Comme d’habitude, les militants et responsables du Mouvement Démocratique Libéral (MoDeL) se sont réunis ce samedi au siège du parti. Ils ont vivement réagi à la confirmation de la condamnation de leur président, Aliou Bah, par la Cour d’appel de Conakry. Une décision jugée « injuste et politiquement motivée » par la formation politique, qui promet de ne pas baisser les bras.
« La justice guinéenne a manqué un rendez-vous avec l’histoire », a déclaré avec fermeté Moussa Moïse Diawara, porte-parole du parti. Pour lui, les avocats d’Aliou Bah ont brillamment démontré l’inconsistance des accusations à travers une lecture rigoureuse des textes de loi. Pourtant, selon lui, cela n’a pas suffi à infléchir la position de la justice. « Sur le fond comme sur la forme, tout prouvait que cette condamnation était infondée. Mais malgré cela, elle a été confirmée. »
Le MoDeL rejette catégoriquement ce qu’il qualifie de « mascarade judiciaire » et assure que le combat est loin d’être terminé. Le recours à la Cour suprême est déjà engagé, indique le parti, qui entend explorer toutes les voies légales et politiques pour obtenir la réhabilitation de son leader. « Nous sommes convaincus que notre président est innocent. Et nous irons jusqu’au bout pour que cela soit reconnu. »
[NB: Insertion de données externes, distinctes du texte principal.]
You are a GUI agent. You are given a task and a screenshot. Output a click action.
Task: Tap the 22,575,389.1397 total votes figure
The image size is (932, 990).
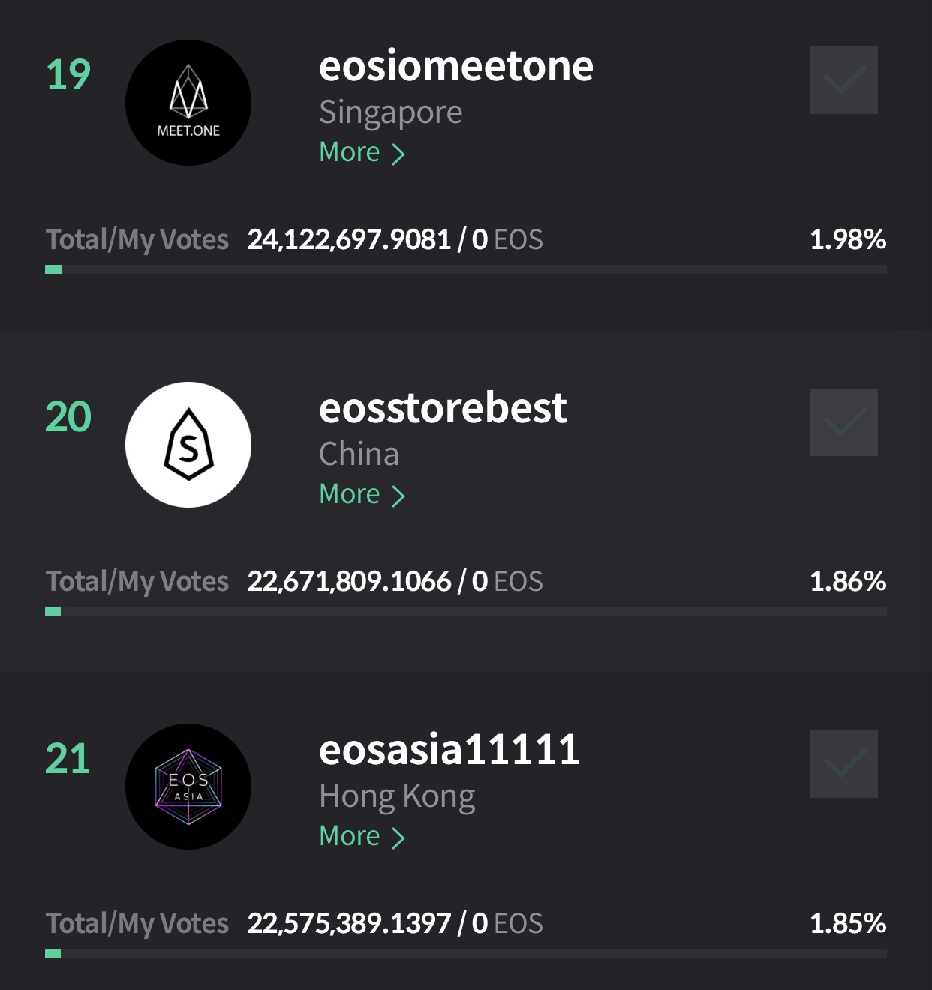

Au-delà des recours judiciaires, le MoDeL envisage également d’autres formes de mobilisation. « Il est hors de question de rester passifs. En tant qu’acteurs politiques, nous avons des moyens d’action. Nous prendrons nos responsabilités, aussi bien sur le terrain politique que citoyen », a poursuivi Moussa Moïse Diawara.
Le parti pointe du doigt ce qu’il perçoit comme une tentative d’intimidation contre une figure politique dérangeante par son discours critique et ses prises de position fermes. « Aliou Bah est la cible d’un acharnement orchestré. Sa seule faute, c’est de dire haut ce que beaucoup pensent tout bas », dénonce-t-on du côté du MoDeL.